In advanced CLI that is nonamenable to vascular reconstruction or amputation, spinal cord stimulation,12 intermittent pneumatic compression13 and hyperbaric oxygen14 have been used to relieve ischaemic symptoms and salvage the limb. Finally, improvements in perfusion have been reported in patients with CLI after treatment with bone marrow stem cells15 or activated peripheral blood mononuclear cells.16
Untreated, 50% of patients with CLI will proceed to limb amputation and 25% will die within 1 year.17 In view of that, the amputation free survival (AFS) has been proposed to address these two outcomes (amputation and mortality) as the primary measure of success for treating CLI in major clinical trials like the BASIL18 and PREVENT.19 It has been reported that in end stage no option CLI (NO-CLI), AFS has improved over the last 2 decades, which is most probably a result of improved medical care.20
Case study continued
Mr B decided not have an operation; a decision the vascular surgeon agreed with. The family requested palliative care. Unfortunately, due to the lack of a terminal diagnosis, the local palliative care team declined a role in the management of Mr B’s symptoms. In order to alleviate the intense ischaemic pain, Mr B was put on potent opiates and a mild hypnotic for his sleep. He was reviewed weekly to monitor and treat possible bacterial infections due to the gangrenous wound. Within 6 weeks of initial presentation, Mr B’s gangrenous toe dried up remarkably to form a mummified digit connected to the first metatarsal bone (Figure 2–4). Two courses of oral cephalosporins were prescribed to control cellulitis at the base of the toe. Pain control was deemed adequate as Mr B managed to have 5 hours sleep every day. Paradoxically, the ischaemic pain became less when the toe was totally mummified (Figure 5). In view of his inoperable stage of CLI and inability to involve the palliative care services locally, Mr B was referred to another service for a second opinion regarding eligibility of spinal cord stimulation and intermittent pneumatic compression therapy. Unfortunately, Mr B died of a massive cerebrovascular accident a week after the referral was made.

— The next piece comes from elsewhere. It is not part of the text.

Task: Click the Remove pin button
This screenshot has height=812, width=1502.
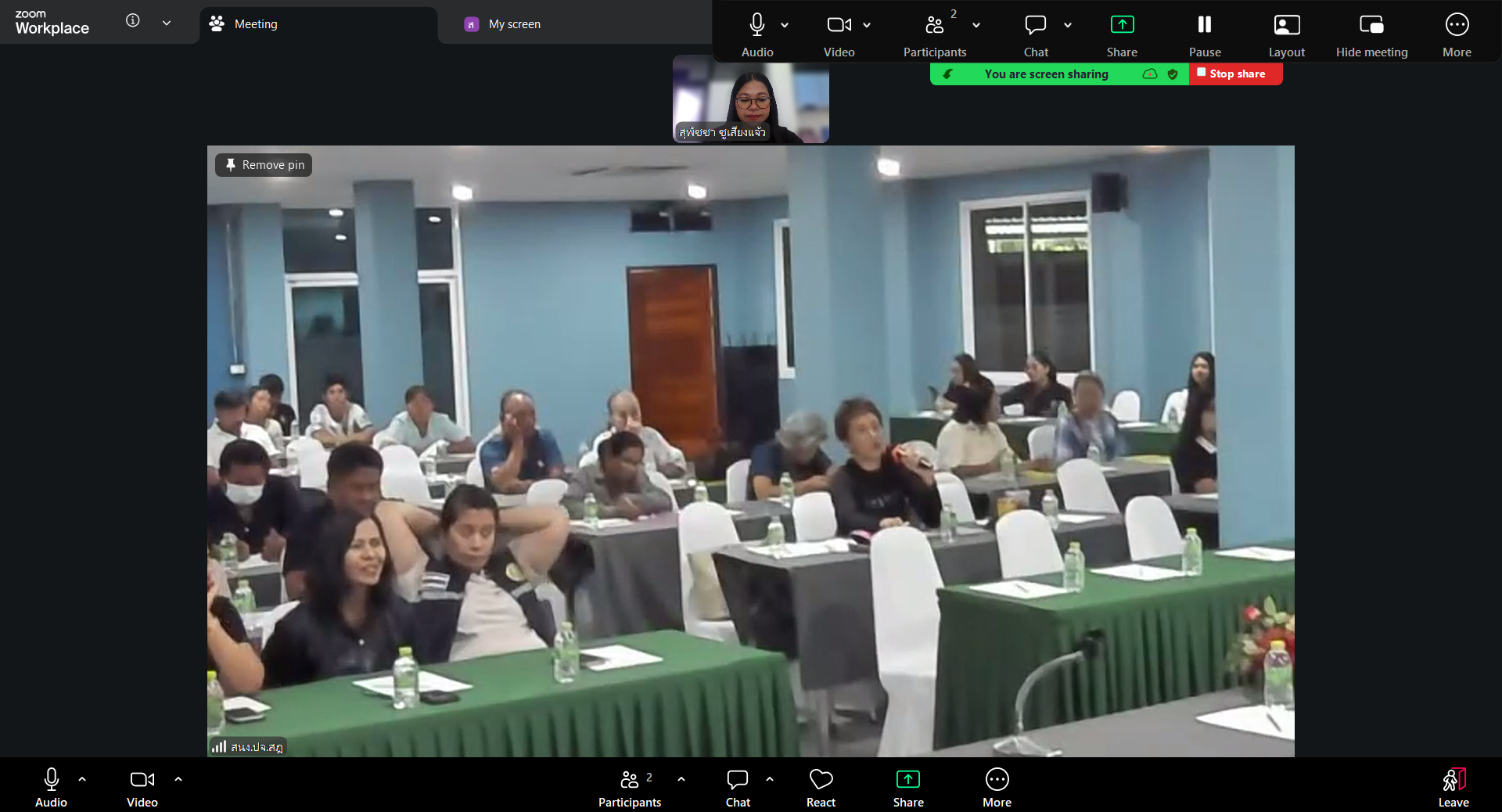Action: (264, 165)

Figure 2. The patient’s toe at 3 weeks
Figure 3. The patient’s toe at 4 weeks
Figure 4. The patient’s toe at 5 weeks
Figure 5. The patient’s toe at 6 weeks
- Critical limb ischaemia is the most severe form of peripheral arterial disease and is often a result of arteriosclerosis or diabetes.
- It is characterised by resting ischaemic pain, nonhealing ulcer and gangrene.
- Untreated, 50% of patients with CLI will proceed to limb amputation and 25% will die within 1 year.
- Definitive treatment aims at revascularisation to salvage the ischaemic limb if possible, which includes endovascular procedures, surgical bypass or a hybrid combination of both.
- Medical treatment aims at reducing the operative/perioperative risks and improving overall vessel patency, limb, and patient survival.
- When revascularisation fails, other options such as spinal cord stimulation, intermittent pneumatic compression and hyperbaric oxygen may help improve symptoms and wound care.
- Without intervention, the ischaemic anatomy may dry up and mummify: a reminder of how nature will take its course.
Conflict of interest: none declared.